__PASSAGE SOURCE__
___
En deuxième lieu, même dans les langues où le sens du composé est équivalent à ceux des deux éléments, l'incorporation sert à introduire une nuance sémantique qui ne peut pas être rendue par le substantif non incorporé. Pour mieux voir cela, regardons les phrases suivantes du nahuatl classique :

(1-28) Yalhua o-ti-c-cuaquê in naca-tl.
(hier / PAR-nous-le-manger.pl / ART / viande-SUF nominale)
Hier nous avons mangé la viande.
(1-29) Yalhua o-ti-naca-cuaquê.
(hier / PAR-nous-viande-manger.pl)
Hier nous avons mangé de la viande (ou plutôt: nous avons "viande-mangé").
(Launey 1979)
___
__DONNÉES ENREGISTRÉES__
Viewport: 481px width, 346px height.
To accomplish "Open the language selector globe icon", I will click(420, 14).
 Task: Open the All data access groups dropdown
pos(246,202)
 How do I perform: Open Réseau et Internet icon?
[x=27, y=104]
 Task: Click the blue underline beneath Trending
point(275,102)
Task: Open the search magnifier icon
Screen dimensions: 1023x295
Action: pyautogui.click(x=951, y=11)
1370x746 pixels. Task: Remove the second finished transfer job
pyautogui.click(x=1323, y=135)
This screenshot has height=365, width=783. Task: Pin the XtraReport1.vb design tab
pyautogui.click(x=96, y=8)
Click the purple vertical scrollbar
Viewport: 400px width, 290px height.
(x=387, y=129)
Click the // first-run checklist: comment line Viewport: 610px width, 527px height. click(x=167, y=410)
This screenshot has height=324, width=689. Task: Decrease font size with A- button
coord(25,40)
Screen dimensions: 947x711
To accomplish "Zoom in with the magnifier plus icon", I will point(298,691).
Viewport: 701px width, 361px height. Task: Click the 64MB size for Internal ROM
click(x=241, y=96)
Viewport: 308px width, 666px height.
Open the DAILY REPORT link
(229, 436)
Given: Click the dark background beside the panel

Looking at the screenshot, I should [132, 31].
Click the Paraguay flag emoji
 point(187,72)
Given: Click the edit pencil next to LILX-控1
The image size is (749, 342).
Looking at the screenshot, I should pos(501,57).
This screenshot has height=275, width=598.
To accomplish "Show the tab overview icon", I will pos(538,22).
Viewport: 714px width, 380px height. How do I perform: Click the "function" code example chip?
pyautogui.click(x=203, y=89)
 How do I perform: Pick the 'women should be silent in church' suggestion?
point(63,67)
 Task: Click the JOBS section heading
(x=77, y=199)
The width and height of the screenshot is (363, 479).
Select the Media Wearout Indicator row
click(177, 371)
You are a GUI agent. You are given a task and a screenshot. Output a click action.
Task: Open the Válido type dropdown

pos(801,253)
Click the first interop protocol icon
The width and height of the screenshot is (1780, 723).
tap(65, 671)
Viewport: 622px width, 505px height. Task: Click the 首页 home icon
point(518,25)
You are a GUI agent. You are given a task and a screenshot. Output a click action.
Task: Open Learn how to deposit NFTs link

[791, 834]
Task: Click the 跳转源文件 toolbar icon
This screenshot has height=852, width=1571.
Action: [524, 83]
___
__CONSIGNE DE TRAVAIL__
Dans le passage sur l'incorporation, pourquoi les phrases (1-28) et (1-29) du nahuatl classique sont-elles citées ? Répondez en une à trois phrases.

__RÉPONSE ATTENDUE__
Elles servent à mieux voir que, même dans les langues où le sens du composé équivaut à celui de ses deux éléments, l'incorporation introduit une nuance sémantique que le substantif non incorporé ne peut pas rendre. La phrase (1-28), où « naca-tl » n'est pas incorporé, se traduit par « Hier nous avons mangé la viande ». La phrase (1-29), où « naca » est incorporé au verbe, se traduit par « Hier nous avons mangé de la viande ».